Los principales destinos son localidades de los estados de Santa Catarina y Rio Grande do Sul, como Vacaria y Caxias, donde los trabajadores se insertan en cosechas de uva, manzana, cebolla y papa. En estos lugares, las condiciones laborales incluyen alojamiento, alimentación y servicios básicos cubiertos, lo que permite a los trabajadores obtener ingresos mensuales que superan el millón de pesos, una cifra muy por encima de las ofertas disponibles en la provincia.

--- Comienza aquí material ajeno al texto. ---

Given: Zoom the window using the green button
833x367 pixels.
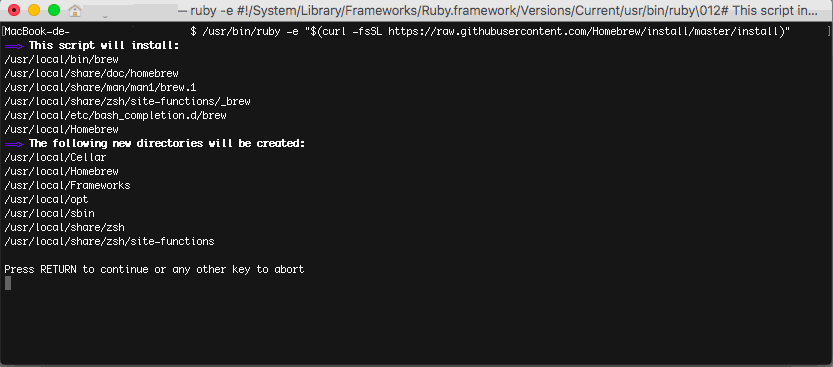Looking at the screenshot, I should (x=54, y=10).
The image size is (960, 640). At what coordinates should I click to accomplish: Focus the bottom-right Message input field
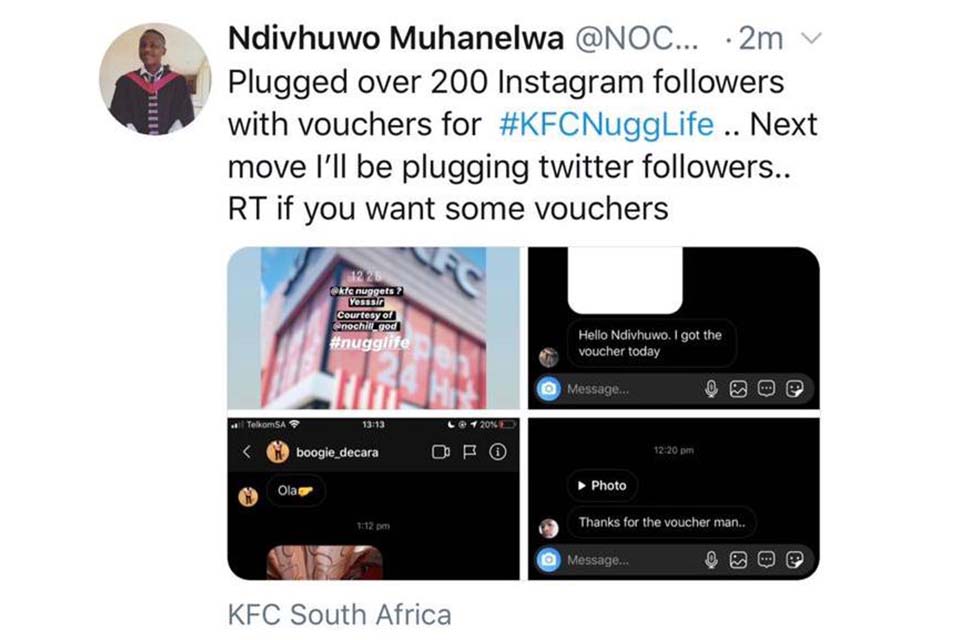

La migración no responde a una falta de voluntad para trabajar, sino a la pérdida de empleos y al deterioro de los ingresos en sectores tradicionales de la economía misionera. Muchos de los jóvenes que hoy emigran contaban con trabajos previos en la yerba mate o en el comercio local, pero quedaron fuera del sistema por la crisis productiva y la imposibilidad de sostener salarios acordes al costo de vida.
La brecha salarial resulta uno de los factores determinantes. Mientras en Brasil una jornada parcial de cosecha puede representar ingresos significativos, en Misiones la tarea rural se paga muy por debajo de los valores legales de referencia, situación que los productores no logran revertir por el aumento de los costos y la falta de rentabilidad. Esta combinación termina expulsando mano de obra y profundizando el desarraigo.
En este contexto, también se remarca la importancia de que los trabajadores realicen los trámites correspondientes y accedan a empleos registrados, con cobertura laboral y social, para evitar situaciones de precarización o explotación, como las que se registraron en años anteriores. La migración estacional hacia Brasil, lejos de ser un hecho aislado, se consolida así como una consecuencia directa de las dificultades estructurales del mercado laboral misionero.